* [Work request]: Copy out, from the data below, each line in which the word "Click" occurs.

* [Dataset content]:
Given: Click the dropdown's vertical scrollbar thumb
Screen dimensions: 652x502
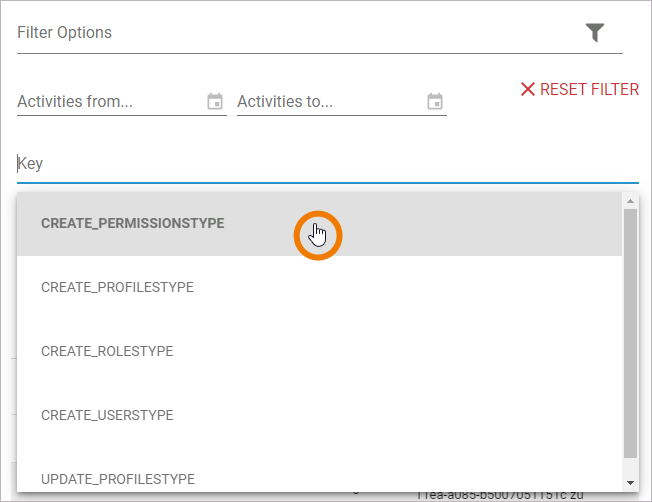Looking at the screenshot, I should [x=630, y=330].
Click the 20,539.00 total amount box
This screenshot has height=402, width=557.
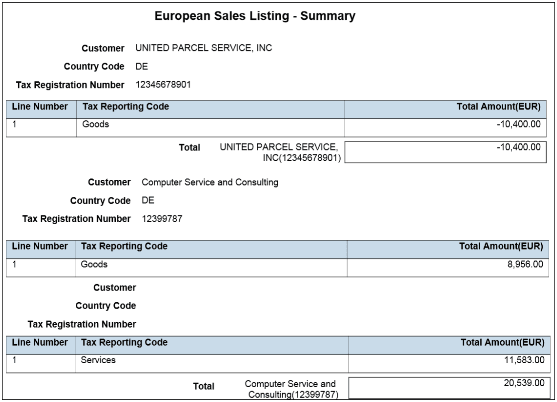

* [Solution for this task]:
Given: Click the dropdown's vertical scrollbar thumb
Click the 20,539.00 total amount box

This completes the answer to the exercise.